Thorin shrugged and grunted in annoyance. It hardly mattered either way, he reminded himself. The hobbit might yet prove useful. He waited with thin patience while Fíli helped Baggins onto one of the pack ponies. Waited while the hobbit dithered and complained – apparently horses made him sneeze. The hobbit sat uncomfortably on the animal’s withers, holding the reins too high and too loose. Thorin glanced back from time to time as they rode. The hobbit’s expression gradually went from uncomfortable to harrowed, and the dwarf felt a measure of malicious amusement, tempered by exasperation. He was a fool, this Baggins. He was a fool to have joined the Company, and Thorin was doubly foolish for having listened to Gandalf’s advice.
“He doesn’t ride, he doesn’t fight, he doesn’t steal,” he heard Oin mutter, voice almost lost in the creak of saddle leather. “Mr.

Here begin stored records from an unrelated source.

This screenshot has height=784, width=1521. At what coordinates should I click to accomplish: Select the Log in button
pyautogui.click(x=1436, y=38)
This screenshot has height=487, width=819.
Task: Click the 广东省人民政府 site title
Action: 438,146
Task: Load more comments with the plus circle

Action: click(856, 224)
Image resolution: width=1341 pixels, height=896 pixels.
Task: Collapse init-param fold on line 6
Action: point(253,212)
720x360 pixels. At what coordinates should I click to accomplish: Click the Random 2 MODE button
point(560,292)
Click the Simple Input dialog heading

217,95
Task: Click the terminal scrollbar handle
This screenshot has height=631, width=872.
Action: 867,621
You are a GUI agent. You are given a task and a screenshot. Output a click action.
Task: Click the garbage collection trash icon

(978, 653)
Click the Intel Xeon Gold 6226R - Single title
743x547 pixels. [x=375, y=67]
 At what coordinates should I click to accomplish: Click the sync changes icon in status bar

Baggins is a remarkable sort of burglar.”
“Remarkable is the last word I would ever think of using for that hobbit,” Dori replied.
Thorin agreed completely.
They camped for the night on the side of a mountain, and built their fire in the flat, stony lee. When the meal was over, Thorin went to stand at the edge of their camp. The solitude helped clear his head after a day of riding among his comrades. The heat of the fire was faint on his back, but the wind carried the dwarfs’ voices to him. A short distance away, the ponies huddled. The night smelled like smoke and pine. The sky was clear; he picked out familiar constellations. It was good weather, and he itched to press on, to push through the low country while their luck held. That luck had lasted longer than he’d expected. No sign of orcs, goblins, elves, or other enemies; no illness, injury, or loss of life or supplies. They were well fed, clean, warm, comfortable. They had been so lucky that it made him anxious. He knew the way of the road. It would not do to become complacent.
Thorin heard something crunch. He half-turned. It was the halfling. The worst rider in Middle-Earth, the one who disliked horses because they made him sneeze. He was patting the pack pony’s neck while she ate an apple from his hand. “Remarkable.” The word sprang to Thorin’s lips. He turned back to study the night sky.